The precise cause of BEB is unknown, though there is evidence suggesting dysfunction of a part of the brain called the basal ganglia. The basal ganglia work in the coordination of movements. Conditions that exacerbate BEB spasms include bright light, fatigue, emotional stress, driving, television watching, and perhaps caffeine use. Sleep, artificial tears, relaxation, looking downward, talking, whistling, singing or humming may improve symptoms. Unfortunately, BEB is disabling and nearly two thirds of individuals with BEB are unable to drive and a third are unable to work.

Treatment for BEB begins with conservative measures such as tinted glasses, artificial tears, treatment of any disease of the eye surface, and stress management. Approximately 25% of individuals with BEB will be helped to some degree by medication. Neuromuscular retraining, a form of biofeedback, has also been tried to redirect the energy of the spasm.

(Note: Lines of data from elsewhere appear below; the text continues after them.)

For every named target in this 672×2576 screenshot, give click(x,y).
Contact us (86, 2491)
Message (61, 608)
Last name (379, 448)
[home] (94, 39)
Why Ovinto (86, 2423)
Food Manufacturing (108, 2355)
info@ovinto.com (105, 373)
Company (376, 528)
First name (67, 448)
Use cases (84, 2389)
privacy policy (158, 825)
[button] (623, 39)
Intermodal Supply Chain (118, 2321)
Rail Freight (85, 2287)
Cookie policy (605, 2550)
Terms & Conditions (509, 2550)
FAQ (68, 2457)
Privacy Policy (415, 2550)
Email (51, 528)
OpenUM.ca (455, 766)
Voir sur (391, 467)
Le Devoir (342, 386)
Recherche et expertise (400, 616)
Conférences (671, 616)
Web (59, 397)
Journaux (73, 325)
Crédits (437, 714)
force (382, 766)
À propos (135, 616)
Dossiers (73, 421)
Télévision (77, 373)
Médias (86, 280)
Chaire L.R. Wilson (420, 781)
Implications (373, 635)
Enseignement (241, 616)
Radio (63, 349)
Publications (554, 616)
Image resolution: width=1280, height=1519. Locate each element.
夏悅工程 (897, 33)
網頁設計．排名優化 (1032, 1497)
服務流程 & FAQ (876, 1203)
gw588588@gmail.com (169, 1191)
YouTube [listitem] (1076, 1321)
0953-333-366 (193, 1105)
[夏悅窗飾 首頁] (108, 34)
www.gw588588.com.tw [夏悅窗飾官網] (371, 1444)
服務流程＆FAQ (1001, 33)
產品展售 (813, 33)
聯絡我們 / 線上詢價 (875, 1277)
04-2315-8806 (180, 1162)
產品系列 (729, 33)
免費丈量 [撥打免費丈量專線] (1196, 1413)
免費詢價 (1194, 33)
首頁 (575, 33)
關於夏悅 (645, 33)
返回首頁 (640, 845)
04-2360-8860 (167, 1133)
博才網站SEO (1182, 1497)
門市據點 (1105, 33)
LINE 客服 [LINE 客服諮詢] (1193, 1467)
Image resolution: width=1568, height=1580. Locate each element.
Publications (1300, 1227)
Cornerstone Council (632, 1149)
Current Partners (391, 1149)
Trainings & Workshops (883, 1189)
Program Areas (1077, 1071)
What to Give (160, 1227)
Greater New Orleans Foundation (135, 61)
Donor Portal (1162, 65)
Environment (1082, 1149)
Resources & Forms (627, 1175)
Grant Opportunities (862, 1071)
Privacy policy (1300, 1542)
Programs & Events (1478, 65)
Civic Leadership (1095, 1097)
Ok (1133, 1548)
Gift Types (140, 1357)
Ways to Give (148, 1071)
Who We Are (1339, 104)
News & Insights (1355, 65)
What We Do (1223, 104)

Botulinum toxin (Botox® or Myobloc™) injections, approved by the Food and Drug Administration in the treatment of BEB in 1989, are considered the first line treatment as 90% of patients will have improvement with this therapy. Botox® works by relaxing the muscles and decreasing the strength of the muscle contractions in the area where it is administered. Treatments need to be repeated approximately every three to four months to maintain their effect. For individuals who have persistent symptoms despite regular Botox® treatments, surgical options can be examined. Removing portions of the eyelid and eyebrow muscles reduces spasm intensity by decreasing the bulk and strength of the muscles directly involved in the spasm. Other surgeries, such as lifting the eyelid, may also be employed to alleviate the involuntary eyelid closing.

BEB is a chronic problem. Regardless of the severity of an individual’s symptoms, the benefit of information and support groups, such as is provided through the Benign Essential Blepharospasm Research Foundation, can be invaluable to the patient in understanding the disorder and learning to cope with its affects.